Over the last decade, many companies and industries have increased their focus on sustainability by measuring the environmental impacts of daily operations and pursuing corporate social responsibility initiatives to reduce waste and energy costs. Following the advent of ubiquitous high-speed internet and high-quality videoconferencing services, businesses large and small began testing part-time remote-work policies, which can reduce travel emissions and office electricity use.
Although the hybrid office was already a popular idea at the start of 2020, no one could have envisioned how much would change by year-end. As the COVID-19 pandemic rapidly pushed the global knowledge workforce to work remotely, businesses began paying more attention to how much energy and emissions they might be saving by reducing daily commutes, business travel, and heating and air conditioning for offices. Global climate change remains a concern for virtually every industry, and it is becoming clearer each day that traditional practices such as frequent long-distance business travel and long daily commutes may never regain their peak popularity.
Today, it is virtually impossible to ignore the environmental impacts of products, services, and work itself.
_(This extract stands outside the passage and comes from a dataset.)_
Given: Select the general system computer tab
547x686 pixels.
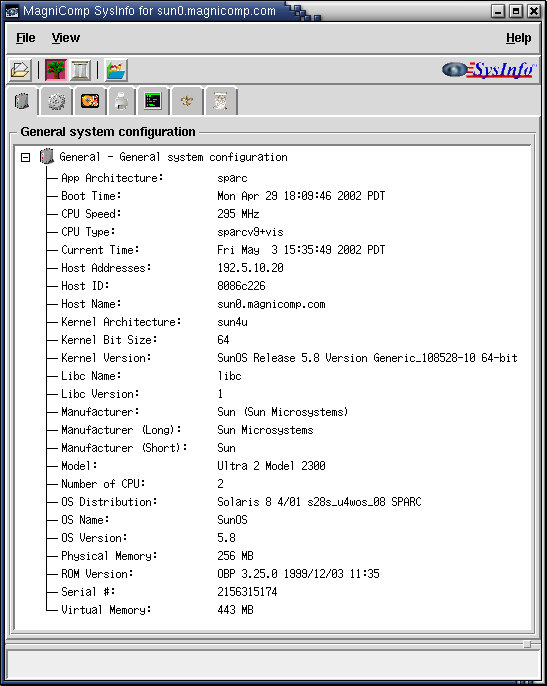Looking at the screenshot, I should [22, 101].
While there is no silver bullet to eliminate emissions and other impacts stemming from office work, high-quality videoconferencing is increasingly being seen as a net-benefit way to reduce an organization’s total footprint.
Instead of burning gasoline to commute to the office for a meeting or burning jet fuel to fly to a client’s headquarters, businesses can hold video meetings. They can also conduct virtual site visits, walkthroughs, speeches, seminars, and even entire conventions, dramatically lowering the environmental impact.
A growing body of research is revealing that work-from-home and hybrid-work policies can significantly lower electricity usage in office buildings, in addition to direct fossil fuel use for vehicles. With 28% of total U.S. emissions originating in transportation, companies striving to improve sustainability can make few changes that are more impactful than enabling workers to work from home at least part-time.
In fact, Kate Lister, president of Global Workplace Analytics, recently stated, “There is no easier, quicker, and cheaper way to reduce your carbon footprint than by reducing commuter travel … The annual environmental impact of half-time remote work (for those who both want to work remotely and have a compatible job) would be the greenhouse gas equivalent of taking the entire New York state workforce off the road.”
Looking Good While Doing Good
The quality of collaboration technology is key to making remote collaboration—and reduced corporate carbon emissions—a reality. Luckily, videoconferencing technology has advanced immensely.
Remote workers can face technical challenges if they’re using the wrong collaboration technology, however. Many basic webcams and microphones integrated in laptops, for example, don’t even match the video- and audio-capture quality of high-end smartphones. Since the home office is the new corner office, workers who spend hours a day on video will want to look their best and make investments to improve quality and reliability.
Better solutions exist in abundance, with advanced cameras, microphones, headsets, and software all helping to improve the quality of virtual communications through clearer picture and sound and more reliable, trouble-free setup. The options range from sub-$100 packages that simply upgrade the audio and video quality to $1,000-plus professional-grade tools with special features like noise cancellation; remote controls; pan, tilt, and zoom functionality; and multiple cameras and multi-microphone arrays that can capture entire rooms evenly.